“Randall’s expertise in Southern cuisine is held in such high esteem that he was honored and featured in the Culture Expressions Gallery of the newly opened Smithsonian Institute of National Museum of African-American History and Culture in Washington, D.C., along with chefs Edna Lewis, Patrick Clark, Leah Chase and Hercules, George Washington’s enslaved cook.”

~ African Americans Chefs Hall of Fame

Born on July 23, 1946 in McKeesport, Pennsylvania, Joseph Randall has been inspired by Southern food all his life.  Reared in Harrisburg, he enjoyed this unique fare that was prepared by his mother, who hailed from Virginia.  Also, his uncle, Richard Ross, was a caterer and restaurateur in Pittsburgh and owned Ross’ restaurant in Large, Pennsylvania.  It was with his “Uncle Dick” where a teenage “Joe”, as he was called, worked as a busboy and dishwasher.

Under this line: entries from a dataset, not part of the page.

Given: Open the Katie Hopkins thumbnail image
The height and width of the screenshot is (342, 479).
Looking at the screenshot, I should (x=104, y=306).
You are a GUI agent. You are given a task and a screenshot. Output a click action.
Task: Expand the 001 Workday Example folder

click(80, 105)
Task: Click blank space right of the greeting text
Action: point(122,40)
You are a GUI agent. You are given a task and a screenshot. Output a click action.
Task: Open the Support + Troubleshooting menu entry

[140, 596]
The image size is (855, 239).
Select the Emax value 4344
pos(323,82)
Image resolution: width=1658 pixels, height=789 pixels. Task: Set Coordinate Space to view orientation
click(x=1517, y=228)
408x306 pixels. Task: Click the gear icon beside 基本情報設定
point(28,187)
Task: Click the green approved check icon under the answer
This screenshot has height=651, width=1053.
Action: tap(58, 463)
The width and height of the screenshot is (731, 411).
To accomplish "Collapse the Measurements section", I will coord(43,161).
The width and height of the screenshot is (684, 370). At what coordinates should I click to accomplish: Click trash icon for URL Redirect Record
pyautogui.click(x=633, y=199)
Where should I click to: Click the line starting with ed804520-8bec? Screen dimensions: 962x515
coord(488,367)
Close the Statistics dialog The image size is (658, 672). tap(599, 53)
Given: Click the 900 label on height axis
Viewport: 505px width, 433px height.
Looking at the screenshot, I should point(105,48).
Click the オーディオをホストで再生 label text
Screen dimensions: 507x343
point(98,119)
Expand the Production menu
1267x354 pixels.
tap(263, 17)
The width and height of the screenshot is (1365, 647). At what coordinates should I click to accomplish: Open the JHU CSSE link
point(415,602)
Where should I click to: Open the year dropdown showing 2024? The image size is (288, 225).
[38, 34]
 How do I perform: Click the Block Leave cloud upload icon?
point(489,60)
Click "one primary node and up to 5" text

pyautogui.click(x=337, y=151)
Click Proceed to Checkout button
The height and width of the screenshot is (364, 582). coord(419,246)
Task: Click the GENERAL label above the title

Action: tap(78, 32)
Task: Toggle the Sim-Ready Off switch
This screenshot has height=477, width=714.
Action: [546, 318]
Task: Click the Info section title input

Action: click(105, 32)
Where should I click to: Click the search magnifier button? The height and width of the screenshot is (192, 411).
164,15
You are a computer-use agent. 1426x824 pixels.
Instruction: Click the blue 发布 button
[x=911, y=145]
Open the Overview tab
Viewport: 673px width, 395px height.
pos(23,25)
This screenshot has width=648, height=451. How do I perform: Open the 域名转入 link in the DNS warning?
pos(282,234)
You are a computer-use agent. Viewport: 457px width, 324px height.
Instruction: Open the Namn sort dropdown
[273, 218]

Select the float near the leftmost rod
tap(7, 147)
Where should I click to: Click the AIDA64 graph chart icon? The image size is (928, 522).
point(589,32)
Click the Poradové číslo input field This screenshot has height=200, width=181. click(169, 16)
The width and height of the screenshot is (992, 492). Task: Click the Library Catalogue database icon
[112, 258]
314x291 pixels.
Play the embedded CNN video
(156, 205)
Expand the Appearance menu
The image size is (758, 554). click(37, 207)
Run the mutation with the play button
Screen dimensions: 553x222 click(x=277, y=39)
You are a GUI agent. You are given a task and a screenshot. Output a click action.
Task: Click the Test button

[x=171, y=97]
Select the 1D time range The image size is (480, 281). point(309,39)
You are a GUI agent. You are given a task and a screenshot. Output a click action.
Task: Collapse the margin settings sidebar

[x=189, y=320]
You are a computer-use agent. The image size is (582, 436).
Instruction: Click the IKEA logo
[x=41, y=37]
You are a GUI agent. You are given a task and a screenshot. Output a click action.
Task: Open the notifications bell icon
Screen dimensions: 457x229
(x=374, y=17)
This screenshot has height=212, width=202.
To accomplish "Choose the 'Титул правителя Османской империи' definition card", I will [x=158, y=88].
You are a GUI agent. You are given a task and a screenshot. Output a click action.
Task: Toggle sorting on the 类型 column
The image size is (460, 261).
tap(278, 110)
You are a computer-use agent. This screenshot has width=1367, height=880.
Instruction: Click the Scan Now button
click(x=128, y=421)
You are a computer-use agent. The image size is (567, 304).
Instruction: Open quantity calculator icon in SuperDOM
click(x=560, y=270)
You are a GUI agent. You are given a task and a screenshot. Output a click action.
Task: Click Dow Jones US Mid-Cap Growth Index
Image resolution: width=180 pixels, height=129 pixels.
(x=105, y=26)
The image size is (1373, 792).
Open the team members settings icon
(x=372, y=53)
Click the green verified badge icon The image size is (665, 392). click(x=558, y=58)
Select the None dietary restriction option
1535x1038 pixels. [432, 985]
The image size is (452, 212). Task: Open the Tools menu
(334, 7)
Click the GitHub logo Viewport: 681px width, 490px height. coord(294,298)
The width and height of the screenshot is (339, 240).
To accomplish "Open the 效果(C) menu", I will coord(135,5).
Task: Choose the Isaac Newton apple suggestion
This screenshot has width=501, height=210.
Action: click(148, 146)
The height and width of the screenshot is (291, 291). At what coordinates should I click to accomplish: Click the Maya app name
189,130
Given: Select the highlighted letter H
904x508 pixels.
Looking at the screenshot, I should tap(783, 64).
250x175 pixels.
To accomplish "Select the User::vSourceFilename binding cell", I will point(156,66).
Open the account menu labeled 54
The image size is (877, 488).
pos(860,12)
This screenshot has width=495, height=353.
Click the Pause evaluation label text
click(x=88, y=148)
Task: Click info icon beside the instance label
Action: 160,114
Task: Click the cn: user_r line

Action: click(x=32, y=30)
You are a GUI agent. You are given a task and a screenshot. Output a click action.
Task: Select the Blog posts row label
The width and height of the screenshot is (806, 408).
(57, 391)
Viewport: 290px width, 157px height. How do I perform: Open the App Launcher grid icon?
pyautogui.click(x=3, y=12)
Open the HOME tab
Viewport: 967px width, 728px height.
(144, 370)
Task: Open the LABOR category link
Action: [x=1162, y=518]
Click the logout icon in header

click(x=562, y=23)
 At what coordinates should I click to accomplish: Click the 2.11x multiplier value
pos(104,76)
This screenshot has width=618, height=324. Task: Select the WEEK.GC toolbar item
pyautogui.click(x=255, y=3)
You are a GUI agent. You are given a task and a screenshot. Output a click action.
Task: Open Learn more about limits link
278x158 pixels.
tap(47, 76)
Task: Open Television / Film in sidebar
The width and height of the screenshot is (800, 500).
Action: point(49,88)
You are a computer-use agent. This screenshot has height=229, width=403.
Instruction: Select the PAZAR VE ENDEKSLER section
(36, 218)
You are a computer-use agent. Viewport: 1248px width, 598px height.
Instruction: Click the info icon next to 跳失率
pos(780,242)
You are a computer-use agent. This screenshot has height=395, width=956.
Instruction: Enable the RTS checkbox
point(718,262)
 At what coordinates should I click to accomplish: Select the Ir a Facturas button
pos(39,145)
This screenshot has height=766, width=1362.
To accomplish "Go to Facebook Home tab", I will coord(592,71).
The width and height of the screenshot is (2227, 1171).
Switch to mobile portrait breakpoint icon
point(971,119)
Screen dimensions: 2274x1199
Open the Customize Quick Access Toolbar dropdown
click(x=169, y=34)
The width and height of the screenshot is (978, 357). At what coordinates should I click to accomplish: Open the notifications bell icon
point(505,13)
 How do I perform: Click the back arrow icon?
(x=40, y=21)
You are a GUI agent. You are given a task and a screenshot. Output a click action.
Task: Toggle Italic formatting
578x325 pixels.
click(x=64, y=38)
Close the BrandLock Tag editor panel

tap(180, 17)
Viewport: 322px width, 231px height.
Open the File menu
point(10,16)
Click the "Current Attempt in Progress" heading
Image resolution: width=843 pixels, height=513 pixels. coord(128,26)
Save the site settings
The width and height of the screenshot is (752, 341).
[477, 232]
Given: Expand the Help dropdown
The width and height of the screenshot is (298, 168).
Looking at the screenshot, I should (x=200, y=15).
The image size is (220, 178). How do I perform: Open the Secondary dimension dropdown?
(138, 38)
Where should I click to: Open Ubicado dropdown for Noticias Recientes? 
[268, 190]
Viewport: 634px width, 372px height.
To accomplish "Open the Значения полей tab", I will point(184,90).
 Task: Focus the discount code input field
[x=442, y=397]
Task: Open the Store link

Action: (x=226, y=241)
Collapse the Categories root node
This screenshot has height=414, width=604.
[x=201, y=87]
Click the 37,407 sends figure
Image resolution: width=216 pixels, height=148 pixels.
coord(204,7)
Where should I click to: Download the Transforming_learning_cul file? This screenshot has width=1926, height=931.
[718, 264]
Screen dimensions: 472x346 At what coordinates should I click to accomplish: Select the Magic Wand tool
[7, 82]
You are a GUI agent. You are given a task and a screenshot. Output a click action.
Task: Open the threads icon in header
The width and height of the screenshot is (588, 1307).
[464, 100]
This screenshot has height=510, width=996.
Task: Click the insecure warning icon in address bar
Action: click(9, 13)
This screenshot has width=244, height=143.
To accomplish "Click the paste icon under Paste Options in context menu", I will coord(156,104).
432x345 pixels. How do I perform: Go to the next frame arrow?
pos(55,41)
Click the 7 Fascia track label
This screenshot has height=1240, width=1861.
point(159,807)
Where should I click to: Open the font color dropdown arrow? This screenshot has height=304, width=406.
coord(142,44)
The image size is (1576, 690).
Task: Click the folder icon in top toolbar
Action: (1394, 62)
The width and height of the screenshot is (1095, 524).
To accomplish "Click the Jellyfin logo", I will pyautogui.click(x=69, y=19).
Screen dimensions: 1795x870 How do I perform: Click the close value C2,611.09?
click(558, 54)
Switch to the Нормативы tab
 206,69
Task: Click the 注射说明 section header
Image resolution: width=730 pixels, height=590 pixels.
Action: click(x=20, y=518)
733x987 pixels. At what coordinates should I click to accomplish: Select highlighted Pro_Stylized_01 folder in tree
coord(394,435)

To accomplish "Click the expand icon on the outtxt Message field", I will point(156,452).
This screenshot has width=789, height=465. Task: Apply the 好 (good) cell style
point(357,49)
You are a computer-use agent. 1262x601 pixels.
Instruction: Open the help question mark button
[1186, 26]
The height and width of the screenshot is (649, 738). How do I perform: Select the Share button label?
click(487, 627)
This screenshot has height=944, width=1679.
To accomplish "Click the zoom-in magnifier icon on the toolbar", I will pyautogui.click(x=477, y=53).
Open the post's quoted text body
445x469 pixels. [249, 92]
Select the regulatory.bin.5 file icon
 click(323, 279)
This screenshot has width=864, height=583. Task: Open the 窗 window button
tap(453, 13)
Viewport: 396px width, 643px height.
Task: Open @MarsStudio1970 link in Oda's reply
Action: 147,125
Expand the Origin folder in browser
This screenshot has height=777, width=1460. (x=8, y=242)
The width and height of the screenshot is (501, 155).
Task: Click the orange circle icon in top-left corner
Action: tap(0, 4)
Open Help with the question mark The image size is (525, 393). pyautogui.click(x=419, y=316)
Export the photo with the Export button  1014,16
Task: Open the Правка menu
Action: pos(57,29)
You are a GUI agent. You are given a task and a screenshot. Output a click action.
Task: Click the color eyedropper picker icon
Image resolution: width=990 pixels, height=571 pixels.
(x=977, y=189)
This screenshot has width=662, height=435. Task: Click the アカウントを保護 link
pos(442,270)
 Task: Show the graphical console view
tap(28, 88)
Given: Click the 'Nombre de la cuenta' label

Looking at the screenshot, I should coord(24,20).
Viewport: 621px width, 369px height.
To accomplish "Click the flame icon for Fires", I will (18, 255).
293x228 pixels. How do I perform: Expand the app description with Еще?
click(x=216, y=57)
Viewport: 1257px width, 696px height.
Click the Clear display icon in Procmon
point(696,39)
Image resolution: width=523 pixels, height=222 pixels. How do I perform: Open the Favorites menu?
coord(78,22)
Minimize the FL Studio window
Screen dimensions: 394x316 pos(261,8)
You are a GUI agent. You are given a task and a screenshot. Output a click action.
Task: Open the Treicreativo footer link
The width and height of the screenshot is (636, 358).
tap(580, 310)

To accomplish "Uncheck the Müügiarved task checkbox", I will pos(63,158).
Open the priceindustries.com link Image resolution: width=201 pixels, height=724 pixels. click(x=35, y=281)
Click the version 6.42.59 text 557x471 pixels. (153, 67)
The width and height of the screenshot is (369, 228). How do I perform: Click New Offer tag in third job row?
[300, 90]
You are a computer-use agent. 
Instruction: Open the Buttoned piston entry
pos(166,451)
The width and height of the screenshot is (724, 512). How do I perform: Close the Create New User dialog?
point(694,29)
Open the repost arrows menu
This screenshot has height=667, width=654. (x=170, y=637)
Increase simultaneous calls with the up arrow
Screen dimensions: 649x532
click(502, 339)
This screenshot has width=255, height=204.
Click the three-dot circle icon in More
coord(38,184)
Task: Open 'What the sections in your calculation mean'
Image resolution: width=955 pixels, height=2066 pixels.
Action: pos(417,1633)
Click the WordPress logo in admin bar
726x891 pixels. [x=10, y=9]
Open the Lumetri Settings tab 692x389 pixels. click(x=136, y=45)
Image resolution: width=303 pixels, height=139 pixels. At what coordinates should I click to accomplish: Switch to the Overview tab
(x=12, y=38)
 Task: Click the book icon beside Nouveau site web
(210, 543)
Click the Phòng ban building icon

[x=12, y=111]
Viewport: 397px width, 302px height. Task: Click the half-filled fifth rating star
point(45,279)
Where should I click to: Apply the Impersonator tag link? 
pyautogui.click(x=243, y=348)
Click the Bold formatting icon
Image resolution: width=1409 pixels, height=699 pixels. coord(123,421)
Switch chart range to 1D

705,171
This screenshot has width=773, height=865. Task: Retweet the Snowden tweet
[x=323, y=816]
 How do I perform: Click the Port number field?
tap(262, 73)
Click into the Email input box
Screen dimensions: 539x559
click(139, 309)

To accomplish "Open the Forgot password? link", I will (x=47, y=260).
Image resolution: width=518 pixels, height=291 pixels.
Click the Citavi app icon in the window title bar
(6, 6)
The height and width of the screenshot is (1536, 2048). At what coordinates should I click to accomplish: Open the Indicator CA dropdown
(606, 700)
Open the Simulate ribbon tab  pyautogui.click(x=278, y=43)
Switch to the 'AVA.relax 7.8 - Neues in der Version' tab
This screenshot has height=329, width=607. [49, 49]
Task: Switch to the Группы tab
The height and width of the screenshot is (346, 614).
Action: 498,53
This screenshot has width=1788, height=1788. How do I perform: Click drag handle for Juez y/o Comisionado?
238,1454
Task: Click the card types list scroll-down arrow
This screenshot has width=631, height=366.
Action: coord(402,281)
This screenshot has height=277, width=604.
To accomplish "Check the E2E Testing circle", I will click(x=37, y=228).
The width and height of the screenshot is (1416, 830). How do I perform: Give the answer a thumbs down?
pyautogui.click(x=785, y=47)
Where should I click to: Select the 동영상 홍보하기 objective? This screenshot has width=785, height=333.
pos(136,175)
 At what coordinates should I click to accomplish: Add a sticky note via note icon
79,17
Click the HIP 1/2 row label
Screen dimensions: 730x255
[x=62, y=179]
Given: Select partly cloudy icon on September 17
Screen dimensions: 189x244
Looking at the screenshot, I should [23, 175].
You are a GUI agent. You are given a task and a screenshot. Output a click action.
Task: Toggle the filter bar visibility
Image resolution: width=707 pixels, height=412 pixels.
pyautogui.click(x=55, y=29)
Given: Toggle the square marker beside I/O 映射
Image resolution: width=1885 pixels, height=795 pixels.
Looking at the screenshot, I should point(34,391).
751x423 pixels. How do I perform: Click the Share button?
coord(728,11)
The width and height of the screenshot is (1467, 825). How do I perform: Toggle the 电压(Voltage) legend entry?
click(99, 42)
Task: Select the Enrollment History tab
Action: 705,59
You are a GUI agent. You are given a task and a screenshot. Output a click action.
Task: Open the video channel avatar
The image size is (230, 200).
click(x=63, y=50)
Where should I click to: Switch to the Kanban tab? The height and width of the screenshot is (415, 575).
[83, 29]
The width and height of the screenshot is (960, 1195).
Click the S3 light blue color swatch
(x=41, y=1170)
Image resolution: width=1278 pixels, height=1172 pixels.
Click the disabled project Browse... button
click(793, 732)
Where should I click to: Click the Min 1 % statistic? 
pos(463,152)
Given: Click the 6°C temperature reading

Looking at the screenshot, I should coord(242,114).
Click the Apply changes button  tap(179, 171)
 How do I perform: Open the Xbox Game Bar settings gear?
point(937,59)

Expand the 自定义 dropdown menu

After graduating from William Penn High School in Harrisburg, a seventeen-year old Randall enlisted for service in the United States Air Force.  It was during his time stationed at Turner Field in Albany, Georgia where he personally acquired his great appreciation for Southern fare.  His duties included cooking in flight line kitchens.  However, his enlistment was terminated early when his father, Dr. Joseph A. Randall, passed away.  Having served almost two years, he received a hardship discharge and returned home to assist his mother in Pennsylvania.